**DOCUMENT PASSAGE:**
Respectfully submitted.
SETH P. WAXMAN
Solicitor General
JAMES K. ROBINSON
Assistant Attorney General
MICHAEL R. DREEBEN
Deputy Solicitor General
DAVID C. FREDERICK
Assistant to the Solicitor
General
THOMAS E. BOOTH
Attorney
MARCH 2000
1 Petitioner previously had pleaded guilty to an indictment charging three
counts of bank larceny, in violation of 28 U.S.C. 2113(b) (Supp. IV 1998),
in the United States District Court for the Eastern District of Pennsylvania.
The case was transferred, pursuant to Federal Rule of Criminal Procedure
20, to the District of New Jersey for sentencing. He was sentenced on those
convictions to a concurrent term of 120 months' imprisonment. J.A. 64-70.
2 Although petitioner acknowledges that Schmuck requires analysis of the
textual elements of the putatively greater and lesser offenses, he maintains
that Schmuck does not require "a mechanical literalism" of examining
whether the words defining the elements in the two provisions are the same.

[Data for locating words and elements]
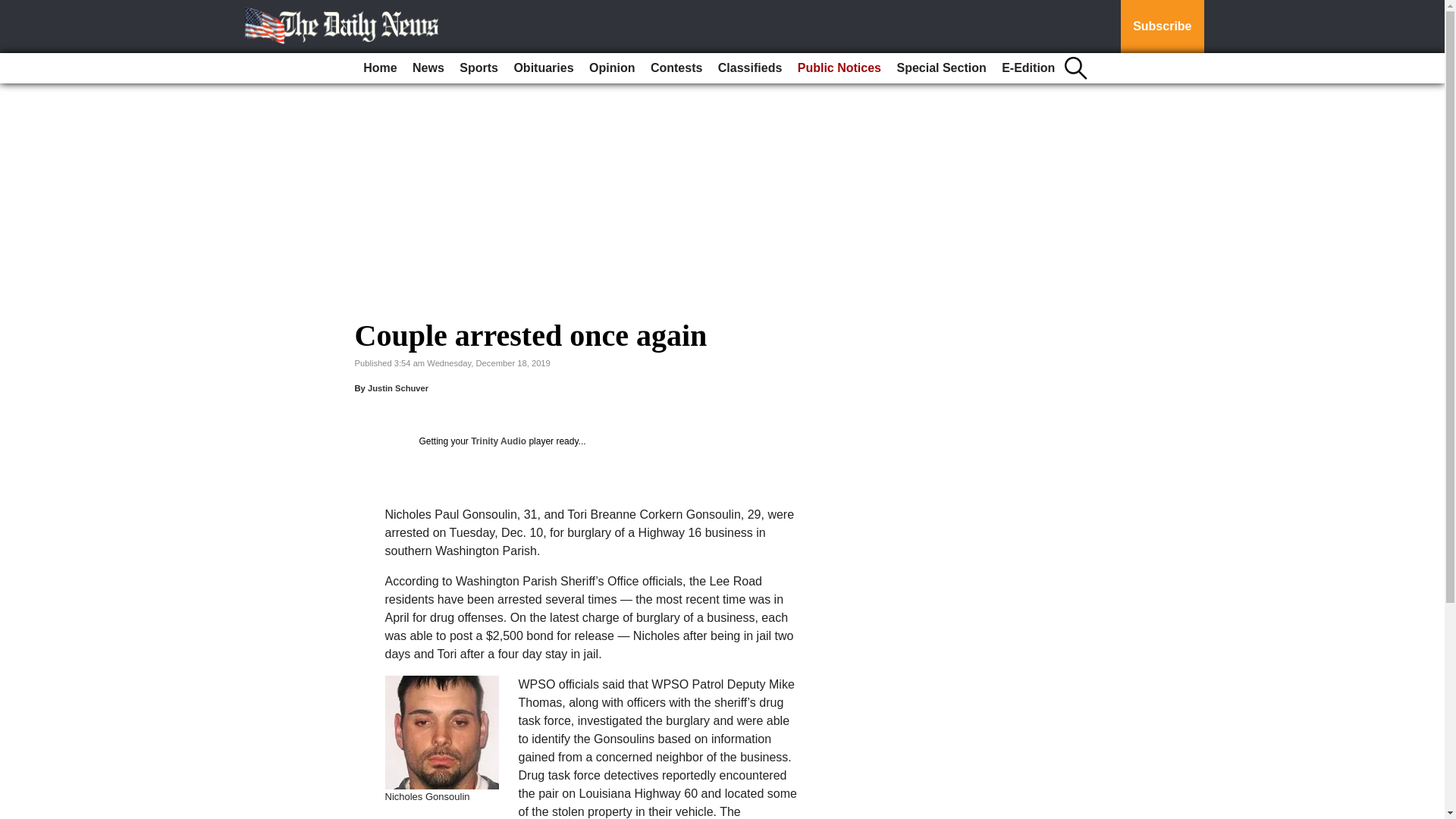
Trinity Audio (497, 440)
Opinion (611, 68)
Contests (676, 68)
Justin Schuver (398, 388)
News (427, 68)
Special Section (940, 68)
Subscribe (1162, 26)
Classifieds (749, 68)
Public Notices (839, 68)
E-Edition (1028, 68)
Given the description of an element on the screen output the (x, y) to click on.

* * *

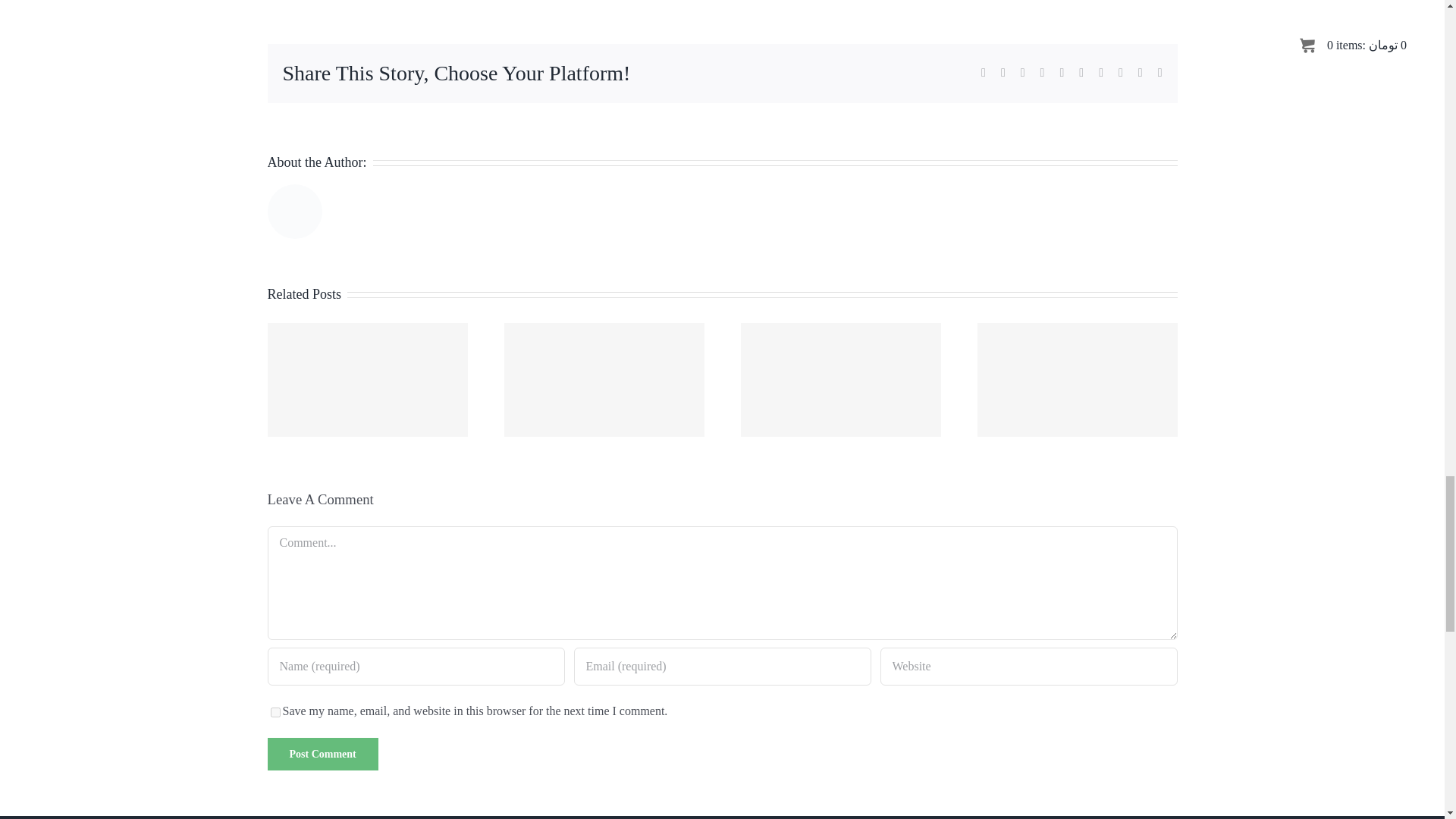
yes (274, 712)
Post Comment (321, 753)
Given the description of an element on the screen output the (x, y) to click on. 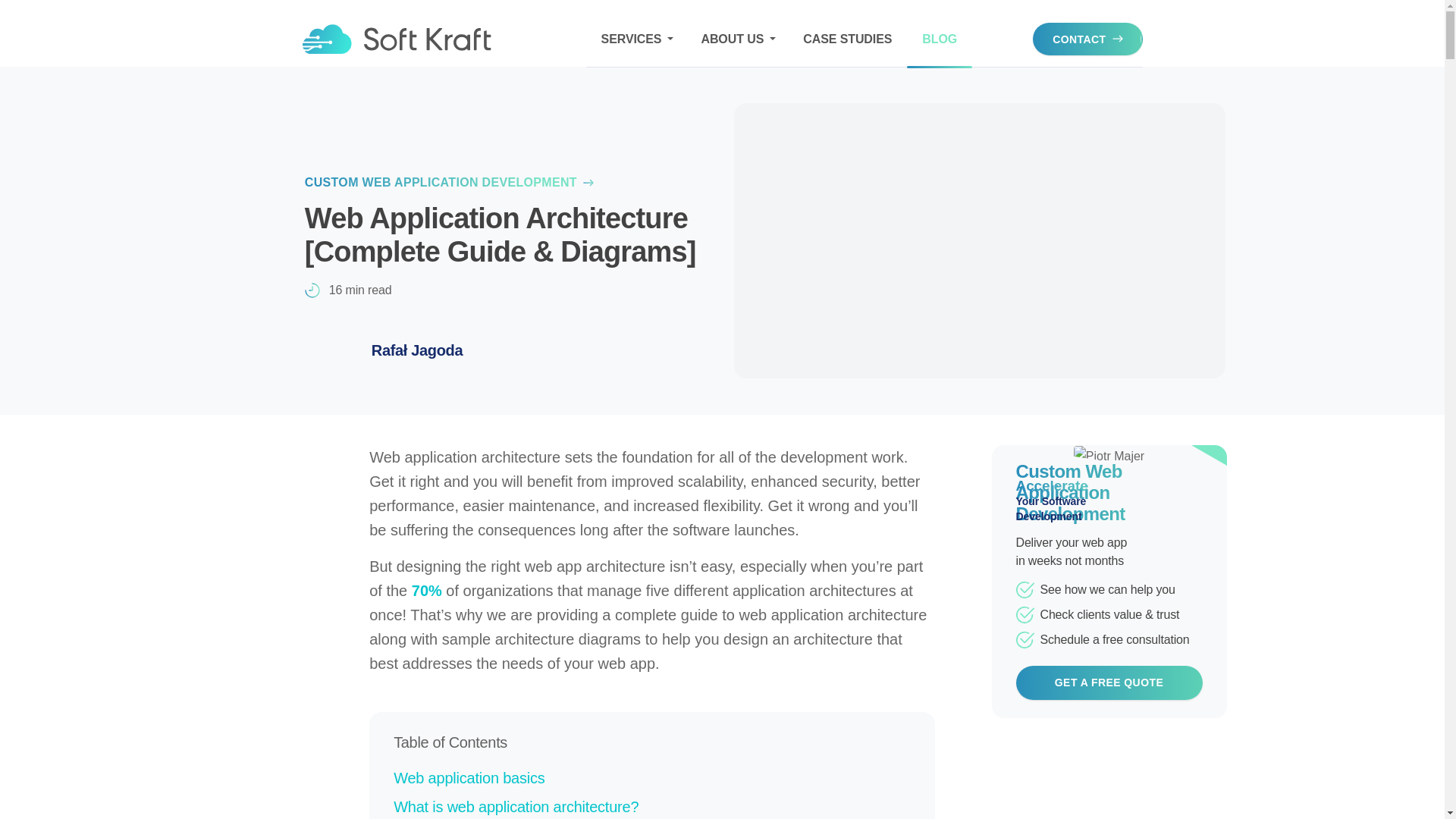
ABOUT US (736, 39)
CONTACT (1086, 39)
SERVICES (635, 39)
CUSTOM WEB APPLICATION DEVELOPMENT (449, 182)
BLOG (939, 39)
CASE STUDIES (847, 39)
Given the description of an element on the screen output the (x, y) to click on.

**EXERCISE REQUIREMENTS:** Copy the full brief excerpt word for word. These lines come from a source separate from the brief excerpt.

**RESULT BELOW:**
Respectfully submitted.
SETH P. WAXMAN
Solicitor General
JAMES K. ROBINSON
Assistant Attorney General
MICHAEL R. DREEBEN
Deputy Solicitor General
DAVID C. FREDERICK
Assistant to the Solicitor
General
THOMAS E. BOOTH
Attorney
MARCH 2000
1 Petitioner previously had pleaded guilty to an indictment charging three
counts of bank larceny, in violation of 28 U.S.C. 2113(b) (Supp. IV 1998),
in the United States District Court for the Eastern District of Pennsylvania.
The case was transferred, pursuant to Federal Rule of Criminal Procedure
20, to the District of New Jersey for sentencing. He was sentenced on those
convictions to a concurrent term of 120 months' imprisonment. J.A. 64-70.
2 Although petitioner acknowledges that Schmuck requires analysis of the
textual elements of the putatively greater and lesser offenses, he maintains
that Schmuck does not require "a mechanical literalism" of examining
whether the words defining the elements in the two provisions are the same.